Date of Award


Document Type


Degree Name

Master of Science (MS)


Department of English: English Studies

First Advisor

Bob L. Broad


This thesis offers a look into the perceptions, views, and experiences of first-year composition students into being offered a large amount of choice/agency in their major summative writing projects, but also accountability and guidance during their process in the form of resources called ‘structural assisting metatexts’. The major question that guided this study is the following:

- How do first year composition students use, understand, and value forms of structural assisting metatexts during the writing/creation process?

The two parts of the writing process that were specifically researched in conjunction with their correlating metatexts are the topic selection (with the Proposal metatext) and the peer review phase (with the Writer’s Memo metatext).

Chapter 1 formally defines and shows the two structural assisting metatexts involved in the study and the frameworks in which they have, and in this study’s research gathering, operate in. The core research methodologies and other theories that are compared/contrasted with my own are briefly presented as well.

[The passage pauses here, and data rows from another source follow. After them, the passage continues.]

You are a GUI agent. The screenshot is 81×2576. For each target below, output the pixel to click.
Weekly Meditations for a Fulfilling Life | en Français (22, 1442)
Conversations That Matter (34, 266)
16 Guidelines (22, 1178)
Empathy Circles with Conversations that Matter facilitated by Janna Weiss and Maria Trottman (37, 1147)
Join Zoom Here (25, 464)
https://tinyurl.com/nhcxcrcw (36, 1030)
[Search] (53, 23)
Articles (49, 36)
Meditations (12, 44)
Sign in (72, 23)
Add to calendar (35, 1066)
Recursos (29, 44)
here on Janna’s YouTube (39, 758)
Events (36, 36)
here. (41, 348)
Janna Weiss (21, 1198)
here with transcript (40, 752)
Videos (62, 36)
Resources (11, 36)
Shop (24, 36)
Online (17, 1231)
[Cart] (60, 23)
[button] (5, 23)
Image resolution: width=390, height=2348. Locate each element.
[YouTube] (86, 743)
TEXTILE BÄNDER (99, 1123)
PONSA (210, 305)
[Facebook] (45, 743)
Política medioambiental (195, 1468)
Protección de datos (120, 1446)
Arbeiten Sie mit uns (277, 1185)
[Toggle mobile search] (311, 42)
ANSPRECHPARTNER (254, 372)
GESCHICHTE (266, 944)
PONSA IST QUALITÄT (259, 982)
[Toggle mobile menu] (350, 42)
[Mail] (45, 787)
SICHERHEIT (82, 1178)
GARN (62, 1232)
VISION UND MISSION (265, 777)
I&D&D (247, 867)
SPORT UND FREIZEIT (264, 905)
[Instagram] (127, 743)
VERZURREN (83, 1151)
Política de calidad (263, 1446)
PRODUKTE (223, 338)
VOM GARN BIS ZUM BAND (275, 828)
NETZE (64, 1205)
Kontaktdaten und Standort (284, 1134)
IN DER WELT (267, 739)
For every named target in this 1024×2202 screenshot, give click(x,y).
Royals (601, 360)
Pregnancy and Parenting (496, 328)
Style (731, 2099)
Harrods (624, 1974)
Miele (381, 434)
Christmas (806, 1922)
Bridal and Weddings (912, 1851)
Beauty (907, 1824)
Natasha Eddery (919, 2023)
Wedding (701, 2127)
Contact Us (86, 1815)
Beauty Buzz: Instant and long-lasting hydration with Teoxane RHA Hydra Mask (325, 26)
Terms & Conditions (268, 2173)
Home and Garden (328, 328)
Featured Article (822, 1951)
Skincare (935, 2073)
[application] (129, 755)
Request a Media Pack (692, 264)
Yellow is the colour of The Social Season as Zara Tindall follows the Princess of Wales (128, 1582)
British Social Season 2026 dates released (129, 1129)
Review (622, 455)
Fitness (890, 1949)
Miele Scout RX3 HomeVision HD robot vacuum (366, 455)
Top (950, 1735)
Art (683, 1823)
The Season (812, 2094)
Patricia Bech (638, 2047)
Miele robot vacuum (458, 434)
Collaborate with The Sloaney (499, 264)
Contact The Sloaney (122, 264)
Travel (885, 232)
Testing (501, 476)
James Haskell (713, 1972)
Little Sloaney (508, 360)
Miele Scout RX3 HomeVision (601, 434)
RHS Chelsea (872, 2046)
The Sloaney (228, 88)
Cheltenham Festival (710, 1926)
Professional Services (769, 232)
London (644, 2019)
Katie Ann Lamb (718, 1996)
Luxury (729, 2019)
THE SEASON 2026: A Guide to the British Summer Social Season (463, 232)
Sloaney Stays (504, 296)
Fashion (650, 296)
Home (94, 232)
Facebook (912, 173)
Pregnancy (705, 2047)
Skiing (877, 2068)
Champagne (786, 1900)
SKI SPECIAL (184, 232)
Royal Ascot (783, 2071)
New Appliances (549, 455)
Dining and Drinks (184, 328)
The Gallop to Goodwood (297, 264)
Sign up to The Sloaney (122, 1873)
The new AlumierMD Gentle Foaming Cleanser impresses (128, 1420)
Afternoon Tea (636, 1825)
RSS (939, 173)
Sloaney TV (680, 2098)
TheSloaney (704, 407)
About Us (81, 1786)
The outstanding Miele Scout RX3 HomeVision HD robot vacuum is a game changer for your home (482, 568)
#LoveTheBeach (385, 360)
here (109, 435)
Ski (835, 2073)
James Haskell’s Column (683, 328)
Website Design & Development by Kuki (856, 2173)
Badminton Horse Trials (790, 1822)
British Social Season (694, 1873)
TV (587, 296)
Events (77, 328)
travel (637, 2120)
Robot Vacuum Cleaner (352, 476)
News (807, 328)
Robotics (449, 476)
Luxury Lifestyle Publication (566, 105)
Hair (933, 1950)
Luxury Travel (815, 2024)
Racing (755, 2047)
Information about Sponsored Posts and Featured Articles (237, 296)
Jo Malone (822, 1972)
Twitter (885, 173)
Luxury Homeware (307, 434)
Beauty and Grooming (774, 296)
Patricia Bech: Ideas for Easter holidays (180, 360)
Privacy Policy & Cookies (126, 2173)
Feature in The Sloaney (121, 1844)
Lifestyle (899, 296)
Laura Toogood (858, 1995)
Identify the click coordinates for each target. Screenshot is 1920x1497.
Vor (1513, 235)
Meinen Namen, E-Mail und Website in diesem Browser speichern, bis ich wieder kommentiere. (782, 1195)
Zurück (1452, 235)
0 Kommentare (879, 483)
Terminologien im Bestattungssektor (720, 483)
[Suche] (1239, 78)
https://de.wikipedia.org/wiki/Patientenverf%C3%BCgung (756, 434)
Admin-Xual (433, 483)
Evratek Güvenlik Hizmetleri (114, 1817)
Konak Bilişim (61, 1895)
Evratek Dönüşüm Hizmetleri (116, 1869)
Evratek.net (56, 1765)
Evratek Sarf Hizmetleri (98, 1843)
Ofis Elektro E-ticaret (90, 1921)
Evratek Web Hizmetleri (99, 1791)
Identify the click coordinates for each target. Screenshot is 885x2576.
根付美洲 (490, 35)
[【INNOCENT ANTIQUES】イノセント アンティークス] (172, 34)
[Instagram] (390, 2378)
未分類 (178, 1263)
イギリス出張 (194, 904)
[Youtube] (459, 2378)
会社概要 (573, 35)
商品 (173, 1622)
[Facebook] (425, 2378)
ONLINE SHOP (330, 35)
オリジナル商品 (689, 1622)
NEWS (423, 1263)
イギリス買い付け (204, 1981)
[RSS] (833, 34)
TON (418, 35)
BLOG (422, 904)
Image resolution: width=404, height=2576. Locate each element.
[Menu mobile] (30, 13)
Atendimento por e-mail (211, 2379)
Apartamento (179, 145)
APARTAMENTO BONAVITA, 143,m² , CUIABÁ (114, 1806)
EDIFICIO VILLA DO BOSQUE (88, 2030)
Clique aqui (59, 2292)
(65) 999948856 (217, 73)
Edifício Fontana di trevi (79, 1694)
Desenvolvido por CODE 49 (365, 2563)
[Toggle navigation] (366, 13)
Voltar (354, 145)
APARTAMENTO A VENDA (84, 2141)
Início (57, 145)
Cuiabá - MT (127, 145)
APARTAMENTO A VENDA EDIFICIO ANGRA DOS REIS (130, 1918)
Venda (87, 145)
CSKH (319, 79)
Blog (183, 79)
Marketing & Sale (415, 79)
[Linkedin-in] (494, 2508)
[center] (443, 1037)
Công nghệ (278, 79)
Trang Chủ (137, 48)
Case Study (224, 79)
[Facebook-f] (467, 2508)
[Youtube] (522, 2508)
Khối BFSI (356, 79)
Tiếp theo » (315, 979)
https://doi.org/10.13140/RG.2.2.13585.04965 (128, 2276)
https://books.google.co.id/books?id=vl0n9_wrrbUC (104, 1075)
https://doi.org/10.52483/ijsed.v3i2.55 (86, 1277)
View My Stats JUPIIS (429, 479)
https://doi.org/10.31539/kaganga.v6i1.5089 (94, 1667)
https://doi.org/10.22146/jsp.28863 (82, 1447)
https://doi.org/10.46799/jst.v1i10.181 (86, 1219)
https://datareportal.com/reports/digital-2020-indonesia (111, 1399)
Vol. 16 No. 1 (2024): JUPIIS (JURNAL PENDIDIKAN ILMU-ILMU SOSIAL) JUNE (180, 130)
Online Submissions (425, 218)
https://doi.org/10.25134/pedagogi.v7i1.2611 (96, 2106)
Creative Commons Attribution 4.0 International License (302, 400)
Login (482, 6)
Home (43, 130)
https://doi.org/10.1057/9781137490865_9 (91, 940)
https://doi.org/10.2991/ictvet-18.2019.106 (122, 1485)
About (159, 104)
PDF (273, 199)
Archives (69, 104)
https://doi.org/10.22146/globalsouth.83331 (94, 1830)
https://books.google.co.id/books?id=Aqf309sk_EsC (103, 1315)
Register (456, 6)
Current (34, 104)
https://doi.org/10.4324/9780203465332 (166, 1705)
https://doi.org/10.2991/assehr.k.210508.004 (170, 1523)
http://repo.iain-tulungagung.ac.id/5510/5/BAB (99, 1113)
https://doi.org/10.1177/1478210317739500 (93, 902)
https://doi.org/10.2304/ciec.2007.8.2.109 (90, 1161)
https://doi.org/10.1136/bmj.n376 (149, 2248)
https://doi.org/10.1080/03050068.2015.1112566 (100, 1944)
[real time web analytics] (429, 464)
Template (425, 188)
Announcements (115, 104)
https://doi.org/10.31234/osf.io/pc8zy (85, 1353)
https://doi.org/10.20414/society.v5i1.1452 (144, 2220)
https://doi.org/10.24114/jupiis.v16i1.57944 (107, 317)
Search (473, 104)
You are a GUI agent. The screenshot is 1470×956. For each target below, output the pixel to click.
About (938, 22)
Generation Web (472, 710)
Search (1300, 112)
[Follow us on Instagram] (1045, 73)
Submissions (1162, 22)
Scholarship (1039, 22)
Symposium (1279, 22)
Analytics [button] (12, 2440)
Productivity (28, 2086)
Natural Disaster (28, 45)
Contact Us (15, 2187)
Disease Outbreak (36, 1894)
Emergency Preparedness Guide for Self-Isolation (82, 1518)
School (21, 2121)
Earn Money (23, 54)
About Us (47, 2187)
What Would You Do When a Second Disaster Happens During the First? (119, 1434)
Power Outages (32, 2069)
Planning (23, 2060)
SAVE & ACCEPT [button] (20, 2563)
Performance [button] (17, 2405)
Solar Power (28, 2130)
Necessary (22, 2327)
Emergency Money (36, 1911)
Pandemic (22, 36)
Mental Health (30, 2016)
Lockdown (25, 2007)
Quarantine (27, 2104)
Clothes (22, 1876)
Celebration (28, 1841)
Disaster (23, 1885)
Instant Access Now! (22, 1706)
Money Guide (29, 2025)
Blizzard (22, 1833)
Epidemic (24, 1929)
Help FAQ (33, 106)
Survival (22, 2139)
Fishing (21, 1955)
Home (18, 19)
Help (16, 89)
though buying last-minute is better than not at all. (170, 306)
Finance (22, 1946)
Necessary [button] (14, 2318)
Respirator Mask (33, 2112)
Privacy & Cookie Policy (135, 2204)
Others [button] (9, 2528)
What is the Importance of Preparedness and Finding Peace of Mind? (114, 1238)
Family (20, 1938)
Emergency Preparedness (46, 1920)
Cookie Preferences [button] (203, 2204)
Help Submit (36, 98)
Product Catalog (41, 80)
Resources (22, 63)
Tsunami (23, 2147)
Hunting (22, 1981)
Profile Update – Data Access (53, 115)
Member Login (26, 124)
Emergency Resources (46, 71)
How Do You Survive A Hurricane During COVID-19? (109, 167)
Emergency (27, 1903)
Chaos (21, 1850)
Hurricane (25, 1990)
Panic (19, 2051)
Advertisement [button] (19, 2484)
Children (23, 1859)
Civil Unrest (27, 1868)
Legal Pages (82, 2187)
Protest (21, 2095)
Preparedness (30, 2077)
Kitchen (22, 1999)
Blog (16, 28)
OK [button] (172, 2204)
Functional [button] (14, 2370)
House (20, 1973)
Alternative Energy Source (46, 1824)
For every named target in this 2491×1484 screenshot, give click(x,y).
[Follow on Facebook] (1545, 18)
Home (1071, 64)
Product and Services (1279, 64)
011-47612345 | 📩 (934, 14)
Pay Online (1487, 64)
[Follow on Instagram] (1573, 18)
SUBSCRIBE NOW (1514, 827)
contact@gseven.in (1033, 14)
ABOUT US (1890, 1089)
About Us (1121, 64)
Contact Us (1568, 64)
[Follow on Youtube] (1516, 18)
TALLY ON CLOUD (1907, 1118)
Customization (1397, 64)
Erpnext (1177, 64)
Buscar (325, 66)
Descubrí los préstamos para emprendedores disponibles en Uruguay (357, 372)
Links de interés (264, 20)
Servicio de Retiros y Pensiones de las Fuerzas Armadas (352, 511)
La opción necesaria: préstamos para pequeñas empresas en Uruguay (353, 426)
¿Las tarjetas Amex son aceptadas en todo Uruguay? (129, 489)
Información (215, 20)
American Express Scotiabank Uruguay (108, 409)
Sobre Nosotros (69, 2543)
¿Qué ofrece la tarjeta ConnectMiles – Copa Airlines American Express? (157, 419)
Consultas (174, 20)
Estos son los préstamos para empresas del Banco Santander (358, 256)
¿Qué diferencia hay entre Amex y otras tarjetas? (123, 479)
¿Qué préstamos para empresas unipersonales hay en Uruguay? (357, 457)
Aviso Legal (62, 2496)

Chapter 2 goes beyond the scholars that use metatexts, and looks at writings that focus on reader feedback/reflections completed in various educational levels and settings. Additionally, works that consider the unique trait of ‘effort’ and ‘caring’ in education are described. This was included set the reader up for the numerous instances those two words came up in my student participants’ responses.

Chapter 3 offers my own pedagogy in composition classrooms, how it is set up for the beneficial usage of structural assisting metatexts, and the level of involvement of my student participants are described. Beyond the classroom, the two main methodological concepts are justified based on my research question and the purpose of metatexts.

Chapter 4 presents analysis for three of the five most commonly used codes by the student participants. The three, found in this chapter, are grouped together from their relation to the direct socialization between the writer/creator and their reader/audience.

Chapter 5 presents analysis for remaining two of the five most commonly used codes. These two were used by the student participants mainly in a solitary/cognitive nature between writer and the texts they are interacting with.

Chapter 6 presents comparisons and collaborations between the two previously analyzed groups of codes from the gathered data. Afterwards a formal conclusion on the findings as a whole, what I would do differently if further studies of metatexts are conducted, recommendations for other researchers wanting to complete similar studies, and desires for fellow educators wanting to instill structural assisting metatexts, or increased student agency, in their classrooms.